● DOCUMENT PASSAGE:
-- Opening Marker --

Support school nurses who can improve kids' health.
IOM identified one out of three children as having a weight problem. Of course, the weight issue itself is just the tip of the iceberg. Diabetes, high blood pressure, asthma and other chronic conditions often come as part of the package.
For children's health advocates, it's relatively easy to gain support for legislation to regulate school lunches, vending machines and physical education programs because those mandates sound like such good ideas. Who wouldn't want to add more vegetables to the cafeteria menu? What's become more difficult is to find a practical funding mechanism for all the great ideas that are supposed to make our kids healthier.
REACH MORE KIDS
One great idea that receives little attention is the case for providing adequate school nurse programs. Far too many schools lack regular access to a school nurse because tight budgets simply won't allow it. As more and more students are diagnosed with chronic health issues, the need for nurses during the school day is only increasing.
Considering the rise in chronic conditions, the country's 73,000 school nurses must do far more these days than bandage up playground cuts and scrapes, according to the National Association of School Nurses. Among schoolchildren: 32% are obese or overweight; 13% take a prescription drug; 10% have asthma; 5% have food allergies; 5% have seizures; and many more have other daily health issues.
Nursing care can be critical for the diabetic child who suddenly feels faint in math class or the child with food allergies who suddenly can't breathe. While teachers and staff are typically trained to call 9-1-1 for emergencies, they aren't equipped to provide immediate care.

-- Closing Marker --

● APPLY WHAT YOU READ:
- A) List each statistic that the school nurse article gives about schoolchildren, with its percentage.
- B) According to the school nurse article, how many school nurses does the country have?
- C) Carry on the school nurse article from its last sentence.
The lines that come after this point aren't needed.

● INPUT DATA:
-- Opening Marker --

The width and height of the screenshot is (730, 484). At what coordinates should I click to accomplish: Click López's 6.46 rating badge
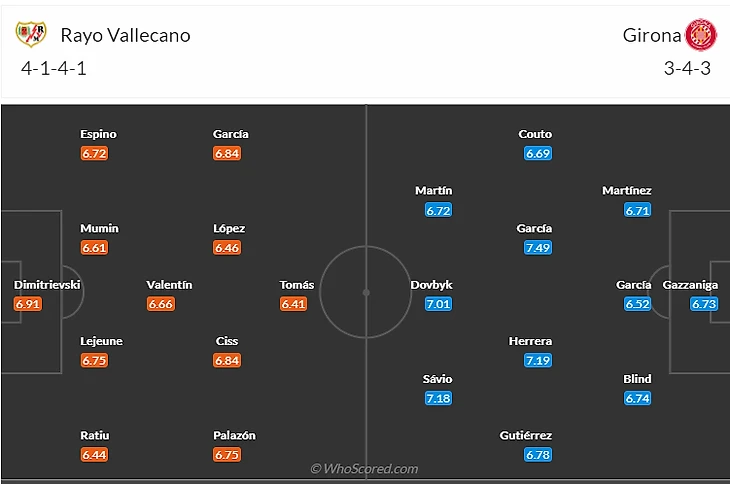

-- Closing Marker --

● ANSWERS TO THIS EXERCISE:
- A)
32% are obese or overweight
13% take a prescription drug
10% have asthma
5% have food allergies
5% have seizures

- B) 73,000, according to the National Association of School Nurses.

- C)
FUNDING SCHOOL NURSES
Unfortunately, funding for nursing resources often comes from local school districts and state budgets, which are clearly struggling today. From 1999 to 2009, 38 states found a way to increase the number of school nurses, so that's good news.
Vermont has the best student-to-nurse ratio with one nurse for every 396 kids. In Michigan-the state with the leanest program-each school nurse is responsible for 4,411 students.
Here is a perfect opportunity for health plans and their case managers to get active. No doubt the school nurse would appreciate and welcome the support of your data-driven information and best practices.
If you want to evolve from being an old-school insurer to being a "health company," here's your chance. Why not get your telemedicine program installed in a school clinic and connect kids and caregivers during the school day?
If health plans are willing to fund embedded nurses in primary care practices, then the school setting should also be considered as a site where a little high-touch care could go a long way.